In England and Wales, births fell to 591,072 in 2023, the lowest number since 1977, and the fertility rate dropped to 1.44 children per woman. That shift is putting more women into postpartum recovery and perimenopause at the same time, creating a care gap where overlapping symptoms can be missed.
The NHS says menopause and perimenopause usually affect women between 45 and 55, but they can happen earlier. Its symptom guidance lists hot flushes, period changes and mood changes, while NICE says menopause-associated symptoms in people aged 45 and over can be identified clinically when vasomotor symptoms have recently started and menstrual patterns change. That matters because the NHS says postnatal depression can begin while pregnant, soon after birth, or up to a year after a baby is born, with anxiety, irritability, sleep problems and trouble concentrating among the signs.

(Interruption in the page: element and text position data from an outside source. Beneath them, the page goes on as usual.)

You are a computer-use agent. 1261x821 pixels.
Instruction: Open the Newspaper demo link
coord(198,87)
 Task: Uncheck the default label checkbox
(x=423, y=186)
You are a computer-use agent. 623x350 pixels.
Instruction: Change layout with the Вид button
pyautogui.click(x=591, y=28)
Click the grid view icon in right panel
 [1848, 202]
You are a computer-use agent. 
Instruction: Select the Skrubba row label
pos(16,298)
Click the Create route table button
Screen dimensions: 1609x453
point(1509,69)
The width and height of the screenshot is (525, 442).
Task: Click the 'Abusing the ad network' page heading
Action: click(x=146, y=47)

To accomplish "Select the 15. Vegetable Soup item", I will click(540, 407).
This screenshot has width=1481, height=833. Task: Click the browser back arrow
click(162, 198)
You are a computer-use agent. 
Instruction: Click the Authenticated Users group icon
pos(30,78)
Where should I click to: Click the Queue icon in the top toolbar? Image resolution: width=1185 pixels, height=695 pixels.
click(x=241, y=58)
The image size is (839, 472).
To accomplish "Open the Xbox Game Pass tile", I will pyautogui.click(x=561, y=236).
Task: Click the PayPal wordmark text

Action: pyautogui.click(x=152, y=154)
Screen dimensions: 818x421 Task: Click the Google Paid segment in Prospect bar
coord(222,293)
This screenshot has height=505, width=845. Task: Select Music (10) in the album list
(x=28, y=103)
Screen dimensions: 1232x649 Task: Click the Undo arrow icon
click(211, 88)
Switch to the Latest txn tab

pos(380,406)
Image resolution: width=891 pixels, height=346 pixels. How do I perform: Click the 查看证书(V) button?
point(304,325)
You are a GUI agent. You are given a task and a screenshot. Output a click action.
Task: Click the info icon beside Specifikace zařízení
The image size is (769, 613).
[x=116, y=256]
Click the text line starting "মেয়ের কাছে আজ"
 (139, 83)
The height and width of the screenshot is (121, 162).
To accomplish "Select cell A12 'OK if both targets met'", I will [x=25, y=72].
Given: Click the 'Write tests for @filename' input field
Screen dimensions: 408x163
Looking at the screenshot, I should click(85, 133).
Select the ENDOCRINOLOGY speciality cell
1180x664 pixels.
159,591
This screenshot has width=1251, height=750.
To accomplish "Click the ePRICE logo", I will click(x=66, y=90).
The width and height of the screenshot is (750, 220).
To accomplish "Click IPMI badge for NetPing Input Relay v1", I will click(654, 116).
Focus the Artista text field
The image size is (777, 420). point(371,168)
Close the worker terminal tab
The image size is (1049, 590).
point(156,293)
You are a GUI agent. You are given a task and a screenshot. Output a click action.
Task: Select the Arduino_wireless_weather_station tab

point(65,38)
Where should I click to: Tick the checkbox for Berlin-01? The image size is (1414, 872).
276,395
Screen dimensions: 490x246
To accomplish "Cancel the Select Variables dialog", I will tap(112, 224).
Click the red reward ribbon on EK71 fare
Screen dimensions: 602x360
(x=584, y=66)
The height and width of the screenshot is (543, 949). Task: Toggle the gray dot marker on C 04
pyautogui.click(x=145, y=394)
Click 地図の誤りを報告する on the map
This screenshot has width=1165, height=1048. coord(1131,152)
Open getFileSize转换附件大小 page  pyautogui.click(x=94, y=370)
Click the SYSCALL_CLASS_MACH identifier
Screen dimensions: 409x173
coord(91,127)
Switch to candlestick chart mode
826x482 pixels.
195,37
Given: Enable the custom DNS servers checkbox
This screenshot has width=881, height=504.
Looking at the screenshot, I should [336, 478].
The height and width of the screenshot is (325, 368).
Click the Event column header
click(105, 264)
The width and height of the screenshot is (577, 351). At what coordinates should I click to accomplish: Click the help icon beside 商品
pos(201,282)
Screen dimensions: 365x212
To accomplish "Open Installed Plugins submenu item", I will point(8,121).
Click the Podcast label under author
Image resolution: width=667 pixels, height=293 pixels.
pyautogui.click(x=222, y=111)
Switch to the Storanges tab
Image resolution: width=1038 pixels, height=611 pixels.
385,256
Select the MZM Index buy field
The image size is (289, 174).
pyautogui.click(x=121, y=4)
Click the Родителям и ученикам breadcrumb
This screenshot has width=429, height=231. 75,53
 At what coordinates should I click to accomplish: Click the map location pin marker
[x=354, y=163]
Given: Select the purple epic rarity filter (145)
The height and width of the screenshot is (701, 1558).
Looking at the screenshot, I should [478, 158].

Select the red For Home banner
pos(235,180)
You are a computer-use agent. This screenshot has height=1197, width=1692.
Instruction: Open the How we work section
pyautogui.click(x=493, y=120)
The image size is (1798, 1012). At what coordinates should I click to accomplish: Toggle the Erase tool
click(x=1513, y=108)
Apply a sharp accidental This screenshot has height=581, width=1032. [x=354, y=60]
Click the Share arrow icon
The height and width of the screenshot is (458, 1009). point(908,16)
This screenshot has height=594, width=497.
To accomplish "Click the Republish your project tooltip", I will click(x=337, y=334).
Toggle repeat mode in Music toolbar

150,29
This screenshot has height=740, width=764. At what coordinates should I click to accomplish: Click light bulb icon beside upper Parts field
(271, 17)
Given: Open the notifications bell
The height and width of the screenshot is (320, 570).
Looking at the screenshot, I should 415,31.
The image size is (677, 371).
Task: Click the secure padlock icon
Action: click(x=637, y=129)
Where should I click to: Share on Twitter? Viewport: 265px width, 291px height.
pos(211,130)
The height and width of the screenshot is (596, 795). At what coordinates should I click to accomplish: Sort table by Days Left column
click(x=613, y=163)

The problem is that the two stages share a lot of the same language. Sleep disruption, low mood, irritability, low libido, night sweats and hot flushes can all be written off as ordinary new-parent exhaustion when they may also point to a midlife hormone shift. For women giving birth later, that makes it easier for perimenopause to be overlooked while maternity services are still treating the body as if it is only in the postnatal window.
Breastfeeding can make the picture harder still. The Breastfeeding Network says it is possible to be perimenopausal while breastfeeding and that postnatal and perimenopausal symptoms can be difficult to tell apart. For women in their early 40s, that low-oestrogen state can blur the line between recovery after birth and the first stage of the menopause transition.
The British Menopause Society is the UK specialist authority for menopause and post-reproductive health, but the system still tends to separate maternity care from midlife women’s health. The Women and Equalities Committee has said many women experience reproductive health symptoms being dismissed or normalised, and the UK government has said early intervention is crucial to stop conditions worsening. Women with persistent mood change, sleep loss, night sweats, irregular bleeding or other ongoing symptoms after birth should raise both postpartum and perimenopausal possibilities with their GP, because “normal new-mum tiredness” is not a safe clinical endpoint.